Comparative analysis of effects of conditioned mediums obtained from 2D or 3D cultured mesenchymal stem cells on kidney functions of diabetic rats: Early intervention could potentiate transdifferentiation of parietal epithelial cell into podocyte precursors

Abstract

Aim: The secretome of mesenchymal stem cells (MSCs) could be a potential therapeutic intervention for diabetes and associated complications like nephropathy.

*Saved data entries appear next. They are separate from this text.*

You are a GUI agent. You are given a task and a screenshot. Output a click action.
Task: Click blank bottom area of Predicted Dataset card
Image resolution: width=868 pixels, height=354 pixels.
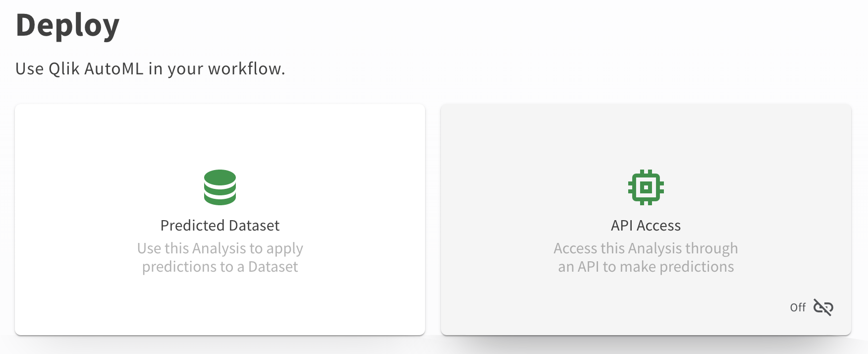[x=220, y=307]
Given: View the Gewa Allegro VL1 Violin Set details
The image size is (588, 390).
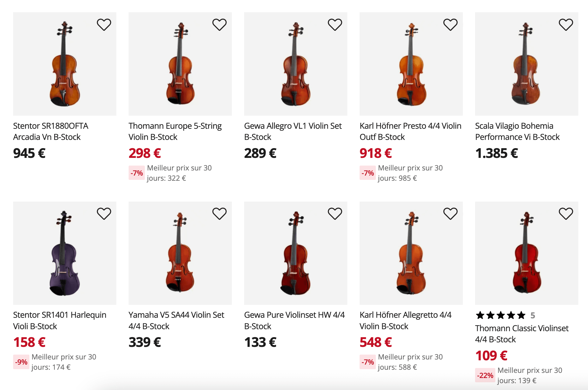Looking at the screenshot, I should [x=293, y=131].
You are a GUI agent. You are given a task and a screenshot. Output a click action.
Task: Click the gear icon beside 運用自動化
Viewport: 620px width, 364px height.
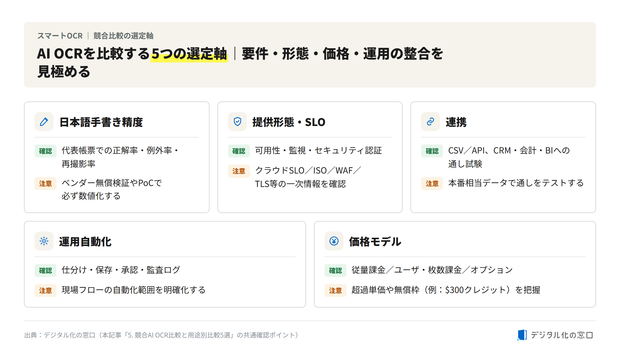44,241
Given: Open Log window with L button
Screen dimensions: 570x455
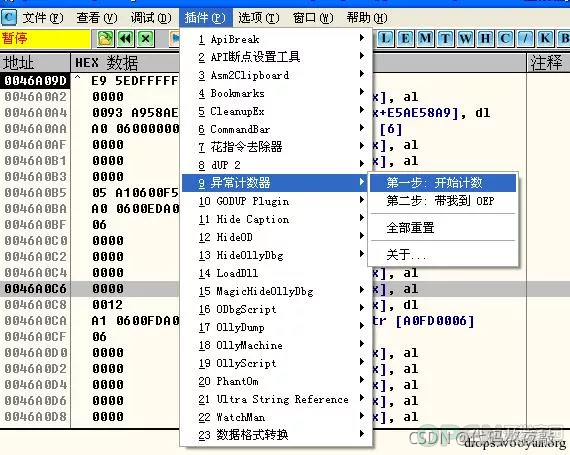Looking at the screenshot, I should (385, 38).
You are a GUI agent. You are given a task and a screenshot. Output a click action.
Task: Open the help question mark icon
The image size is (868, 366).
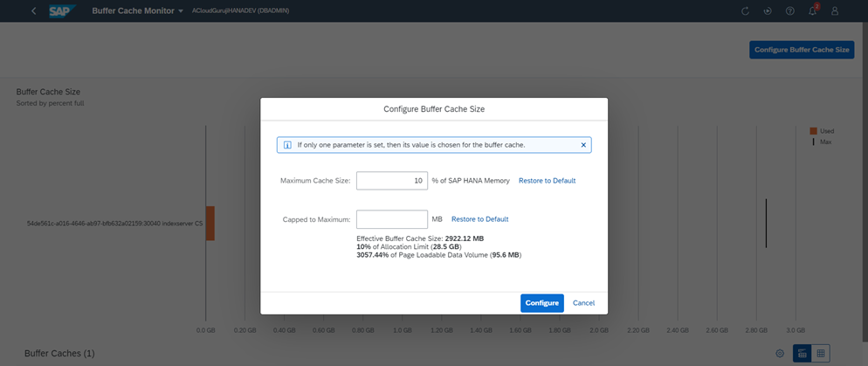click(790, 11)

This study aims to evaluate the effects of conditioned mediums (CMs) collected from umbilical cord-derived MSCs incubated under 2-dimensional (2D) or 3D culture conditions on kidney functions of rats with type-I diabetes (T1D). Main methods: Sprague-Dawley rats were treated with 20 mg/kg streptozocin for 5 consecutive days to induce T1D, and 12 doses of CMs were applied intraperitoneally for 4 weeks. The therapeutic effects of CMs were comparatively investigated by biochemical, physical, histopathological, and immunohistochemical analysis. Key findings: 3D-CM had significantly higher total protein concentration than the 2D-CM Albumin/creatinine ratios of both treatment groups were significantly improved in comparison to diabetes. Light microscopic evaluations showed that glomerular and cortical tubular damages were significantly ameliorated in only the 3DCM applied group compared to the diabetes group, which were correlated with transmission electron micro scopic observations. The nephrin and synaptopodin expressions increased in both treatment groups compared to diabetes. The WT1, Ki-67, and active caspase-3 expressions in glomeruli and parietal layers of the treatment groups suggest that both types of CMs suppress apoptosis and promote possible parietal epithelial cells' (PECs') transdifferentiation towards podocyte precursor cells by switching on WT1 expression in parietal layer rather than inducing new cell proliferation. Significance: 3D-CM was found to be more effective in improving kidney functions than 2D-CM by ameliorating glomerular damage through the possible mechanism of transdifferentiation of PECs into podocyte precursors and suppressing glomerular apoptosis.